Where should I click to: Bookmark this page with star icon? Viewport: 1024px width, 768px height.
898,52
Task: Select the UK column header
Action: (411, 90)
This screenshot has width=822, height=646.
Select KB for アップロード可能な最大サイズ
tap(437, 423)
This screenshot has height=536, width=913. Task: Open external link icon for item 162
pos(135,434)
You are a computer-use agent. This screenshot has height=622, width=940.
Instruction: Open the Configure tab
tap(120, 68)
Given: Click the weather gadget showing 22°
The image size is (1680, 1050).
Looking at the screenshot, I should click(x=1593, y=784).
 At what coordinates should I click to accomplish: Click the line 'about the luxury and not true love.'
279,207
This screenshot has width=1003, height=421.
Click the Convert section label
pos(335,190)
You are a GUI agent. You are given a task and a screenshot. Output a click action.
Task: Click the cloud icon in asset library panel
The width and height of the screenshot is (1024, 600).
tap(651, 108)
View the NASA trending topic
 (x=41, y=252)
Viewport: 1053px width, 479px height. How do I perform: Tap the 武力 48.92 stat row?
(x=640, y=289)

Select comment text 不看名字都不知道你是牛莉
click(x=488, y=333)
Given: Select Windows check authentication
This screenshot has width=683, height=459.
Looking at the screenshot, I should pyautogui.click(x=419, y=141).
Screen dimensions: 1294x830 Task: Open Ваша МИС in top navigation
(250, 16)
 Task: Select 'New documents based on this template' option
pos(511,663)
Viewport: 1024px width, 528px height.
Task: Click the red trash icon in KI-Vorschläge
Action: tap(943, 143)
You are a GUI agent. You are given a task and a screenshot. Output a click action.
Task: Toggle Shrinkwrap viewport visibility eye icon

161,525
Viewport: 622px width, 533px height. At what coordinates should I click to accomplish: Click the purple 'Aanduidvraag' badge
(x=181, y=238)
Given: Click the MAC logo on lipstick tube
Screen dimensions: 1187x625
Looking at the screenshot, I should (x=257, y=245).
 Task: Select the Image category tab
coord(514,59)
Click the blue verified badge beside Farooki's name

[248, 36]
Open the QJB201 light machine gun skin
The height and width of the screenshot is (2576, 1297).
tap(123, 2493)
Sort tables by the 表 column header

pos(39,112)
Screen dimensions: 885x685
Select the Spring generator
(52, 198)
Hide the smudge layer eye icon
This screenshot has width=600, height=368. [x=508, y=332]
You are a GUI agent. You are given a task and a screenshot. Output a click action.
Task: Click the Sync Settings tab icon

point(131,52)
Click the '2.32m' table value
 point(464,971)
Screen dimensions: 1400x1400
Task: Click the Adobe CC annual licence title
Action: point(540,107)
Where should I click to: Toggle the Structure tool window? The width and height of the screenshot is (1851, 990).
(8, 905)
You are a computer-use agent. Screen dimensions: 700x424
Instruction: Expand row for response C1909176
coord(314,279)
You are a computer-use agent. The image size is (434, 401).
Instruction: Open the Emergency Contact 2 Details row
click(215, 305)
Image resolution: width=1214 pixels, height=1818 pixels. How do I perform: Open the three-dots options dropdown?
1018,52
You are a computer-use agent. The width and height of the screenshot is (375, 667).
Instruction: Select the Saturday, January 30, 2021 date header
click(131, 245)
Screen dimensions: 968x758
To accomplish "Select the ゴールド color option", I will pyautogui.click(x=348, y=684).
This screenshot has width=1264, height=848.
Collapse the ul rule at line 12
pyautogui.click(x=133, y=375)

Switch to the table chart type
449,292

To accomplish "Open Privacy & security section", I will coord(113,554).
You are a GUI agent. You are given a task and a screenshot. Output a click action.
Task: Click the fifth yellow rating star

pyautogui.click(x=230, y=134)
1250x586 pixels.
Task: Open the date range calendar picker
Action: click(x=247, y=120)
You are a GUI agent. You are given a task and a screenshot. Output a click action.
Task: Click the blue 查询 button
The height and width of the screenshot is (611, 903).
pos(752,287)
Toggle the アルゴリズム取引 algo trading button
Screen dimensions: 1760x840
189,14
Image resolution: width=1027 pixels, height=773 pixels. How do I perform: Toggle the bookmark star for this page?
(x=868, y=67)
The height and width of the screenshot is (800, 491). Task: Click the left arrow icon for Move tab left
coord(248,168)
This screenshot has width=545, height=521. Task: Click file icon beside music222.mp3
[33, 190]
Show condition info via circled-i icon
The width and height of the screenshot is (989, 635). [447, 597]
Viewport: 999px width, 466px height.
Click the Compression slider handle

Instructions for the task: Please report every line of the records above that contains the word "computer".

Response area:
You are a computer-use agent. This screenshot has height=622, width=940.
You are a computer-use agent. Screen dimensions: 700x424
You are a computer-use agent. The image size is (434, 401).
You are a computer-use agent. The width and height of the screenshot is (375, 667).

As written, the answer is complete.